──────── Records for the task

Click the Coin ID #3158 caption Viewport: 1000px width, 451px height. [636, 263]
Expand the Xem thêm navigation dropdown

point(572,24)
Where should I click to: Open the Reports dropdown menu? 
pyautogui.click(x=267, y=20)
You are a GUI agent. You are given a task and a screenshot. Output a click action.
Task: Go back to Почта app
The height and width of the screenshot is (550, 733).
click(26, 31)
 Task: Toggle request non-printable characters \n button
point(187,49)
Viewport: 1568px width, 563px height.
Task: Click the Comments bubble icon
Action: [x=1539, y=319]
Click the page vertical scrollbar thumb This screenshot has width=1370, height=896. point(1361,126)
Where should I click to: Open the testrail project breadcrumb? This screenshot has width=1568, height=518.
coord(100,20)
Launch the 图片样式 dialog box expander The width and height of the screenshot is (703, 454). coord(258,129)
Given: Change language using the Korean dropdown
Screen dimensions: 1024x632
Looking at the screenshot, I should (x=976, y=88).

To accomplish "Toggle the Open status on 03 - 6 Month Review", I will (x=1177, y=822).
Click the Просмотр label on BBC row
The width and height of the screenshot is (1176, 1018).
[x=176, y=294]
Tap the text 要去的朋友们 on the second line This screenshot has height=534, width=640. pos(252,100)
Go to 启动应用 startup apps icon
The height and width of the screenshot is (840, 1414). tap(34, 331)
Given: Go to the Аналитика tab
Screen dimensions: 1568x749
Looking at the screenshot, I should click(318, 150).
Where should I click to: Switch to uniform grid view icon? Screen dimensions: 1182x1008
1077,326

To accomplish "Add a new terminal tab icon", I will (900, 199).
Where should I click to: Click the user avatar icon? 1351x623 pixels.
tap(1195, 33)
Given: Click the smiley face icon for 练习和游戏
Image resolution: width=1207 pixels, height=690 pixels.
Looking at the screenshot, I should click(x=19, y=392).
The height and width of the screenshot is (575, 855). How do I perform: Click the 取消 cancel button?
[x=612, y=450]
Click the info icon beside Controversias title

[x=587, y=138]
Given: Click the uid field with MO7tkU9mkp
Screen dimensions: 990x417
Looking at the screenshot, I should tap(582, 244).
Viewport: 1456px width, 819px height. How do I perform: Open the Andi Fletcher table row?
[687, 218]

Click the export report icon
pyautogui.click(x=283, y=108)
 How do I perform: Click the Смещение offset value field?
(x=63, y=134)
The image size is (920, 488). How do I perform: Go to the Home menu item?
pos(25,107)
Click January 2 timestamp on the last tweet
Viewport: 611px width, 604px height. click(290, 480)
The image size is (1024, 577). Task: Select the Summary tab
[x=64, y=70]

────────────────

• _Exercise_
An exact reproduction of all the entries, complete to the last line, is needed.

• _Answer below_
Click the Coin ID #3158 caption Viewport: 1000px width, 451px height. [636, 263]
Expand the Xem thêm navigation dropdown

point(572,24)
Where should I click to: Open the Reports dropdown menu? 
pyautogui.click(x=267, y=20)
You are a GUI agent. You are given a task and a screenshot. Output a click action.
Task: Go back to Почта app
The height and width of the screenshot is (550, 733).
click(26, 31)
 Task: Toggle request non-printable characters \n button
point(187,49)
Viewport: 1568px width, 563px height.
Task: Click the Comments bubble icon
Action: [x=1539, y=319]
Click the page vertical scrollbar thumb This screenshot has width=1370, height=896. point(1361,126)
Where should I click to: Open the testrail project breadcrumb? This screenshot has width=1568, height=518.
coord(100,20)
Launch the 图片样式 dialog box expander The width and height of the screenshot is (703, 454). coord(258,129)
Given: Change language using the Korean dropdown
Screen dimensions: 1024x632
Looking at the screenshot, I should (x=976, y=88).

To accomplish "Toggle the Open status on 03 - 6 Month Review", I will (x=1177, y=822).
Click the Просмотр label on BBC row
The width and height of the screenshot is (1176, 1018).
[x=176, y=294]
Tap the text 要去的朋友们 on the second line This screenshot has height=534, width=640. pos(252,100)
Go to 启动应用 startup apps icon
The height and width of the screenshot is (840, 1414). tap(34, 331)
Given: Go to the Аналитика tab
Screen dimensions: 1568x749
Looking at the screenshot, I should click(318, 150).
Where should I click to: Switch to uniform grid view icon? Screen dimensions: 1182x1008
1077,326

To accomplish "Add a new terminal tab icon", I will (900, 199).
Where should I click to: Click the user avatar icon? 1351x623 pixels.
tap(1195, 33)
Given: Click the smiley face icon for 练习和游戏
Image resolution: width=1207 pixels, height=690 pixels.
Looking at the screenshot, I should click(x=19, y=392).
The height and width of the screenshot is (575, 855). How do I perform: Click the 取消 cancel button?
[x=612, y=450]
Click the info icon beside Controversias title

[x=587, y=138]
Given: Click the uid field with MO7tkU9mkp
Screen dimensions: 990x417
Looking at the screenshot, I should tap(582, 244).
Viewport: 1456px width, 819px height. How do I perform: Open the Andi Fletcher table row?
[687, 218]

Click the export report icon
pyautogui.click(x=283, y=108)
 How do I perform: Click the Смещение offset value field?
(x=63, y=134)
The image size is (920, 488). How do I perform: Go to the Home menu item?
pos(25,107)
Click January 2 timestamp on the last tweet
Viewport: 611px width, 604px height. click(290, 480)
The image size is (1024, 577). Task: Select the Summary tab
[x=64, y=70]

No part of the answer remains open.